Volví a colocar los extractos financieros en el cajón del escritorio. Sentía que llevaba demasiado tiempo en aquel lugar.
Daba por supuesto que el sonido del motor del Explorer al aparcar bajo el tejadillo me alertaría del regreso de Robertson y que podría escabullirme por la puerta lateral mientras él entraba por la principal. Pero si, por algún motivo, aparcaba en la calle o llegaba a su casa andando, podía quedarme atrapado antes de descubrir que había vuelto.
McVeigh, Manson y Mohamed Atta parecían mirarme. ¡Qué fácil me resultaba imaginar que los ojos de las fotografías veían realmente y que ahora centelleaban con maligna expectación!
Pese a todo, me quedé un momento más, repasé las hojas del calendario buscando registros de citas u otras notas que Robertson hubiese escrito en las últimas semanas. Todas las líneas para anotaciones estaban en blanco.

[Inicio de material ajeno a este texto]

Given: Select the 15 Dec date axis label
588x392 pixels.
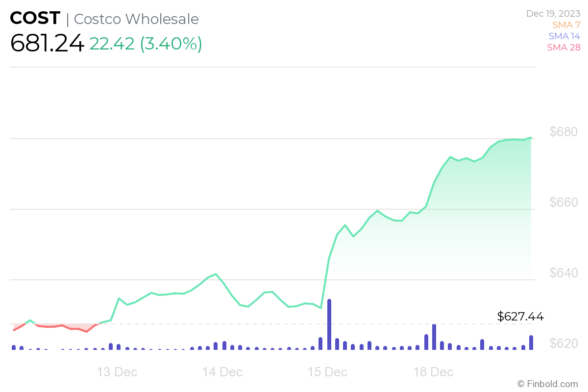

Regresé a la fecha actual —martes, 14 de agosto— y después pasé las páginas hacia delante, en dirección al futuro. Faltaba la correspondiente al 15 de agosto. No había nada escrito en el calendario después de esa fecha.
Dejé todo como lo había encontrado, me incorporé y me dirigí a la puerta. Apagué la lámpara del techo.
La dorada luz del sol, que el frondoso follaje de la enredadera recortaba creando formas flamígeras, encendía un falso fuego en las translúcidas cortinas, sin alumbrar mucho la habitación, y las marcadas sombras parecían más intensas en torno a los retratos de los tres asesinos.
Se me ocurrió una idea —cosa que ocurre con más frecuencia de lo que algunos suponen y, desde luego, más a menudo de lo que yo quisiera—, de modo que volví a encender la luz y me dirigí a los archivadores. Comprobé si en el cajón correspondiente a la erre, entre las demás carpetas sobre carniceros y lunáticos, había alguno que el hombre hongo se dedicara a sí mismo.
Lo había. La etiqueta decía: «Robertson, Robert Thomas».
Habría sido muy oportuno que esta carpeta contuviera recortes de periódico acerca de homicidios sin resolver, así como elementos altamente incriminatorios vinculados a tales crímenes. Habría podido memorizar el documento, devolverlo a su sitio e informar a Wyatt Porter de mis descubrimientos.
Con esa información, al jefe Porter se le podría ocurrir alguna manera de atrapar a Robertson. Pondríamos al degenerado elemento tras las rejas antes de que tuviera ocasión de cometer los delitos, fueran cuales fuesen, que preparaba.
Sin embargo, aquella carpeta contenía un solo elemento: la página que faltaba en el calendario de escritorio. Miércoles, 15 de agosto.
Robertson no había escrito nada en el espacio reservado para notas. Al parecer, en su mente la fecha en sí misma era lo suficientemente significativa como para constituir el primer elemento del archivador.
Consulté el reloj. Faltaban seis horas y cuatro minutos para que el 14 y el 15 de agosto se encontraran, es decir, para medianoche.
Y después de eso, ¿qué ocurriría? Algo. Algo… que no sería bueno.
Al volver a la sala de estar, con sus muebles manchados y polvorientos y sus publicaciones esparcidas por todas partes, me volvió a impresionar el marcado contraste entre el limpio y ordenado despacho y el resto de la casa.
Aquí, absorto a veces en revistas subidas de tono, otras en novelas románticas lo suficientemente inocentes como para que las leyera la esposa de un pastor, obviamente indiferente a pieles de plátano olvidadas, tazas de café vacías y calcetines que debían haberse lavado hacía mucho, Robertson parecía a la deriva, desenfocado. Era un hombre a medio formar, su identidad era dudosa.
En contraste, el Robertson que pasaba su tiempo en el despacho, creando y actualizando aquellos cientos de archivos, navegando por webs que trataban de asesinos en serie y en masa, sabía muy bien quién era; o, al menos, quién quería ser.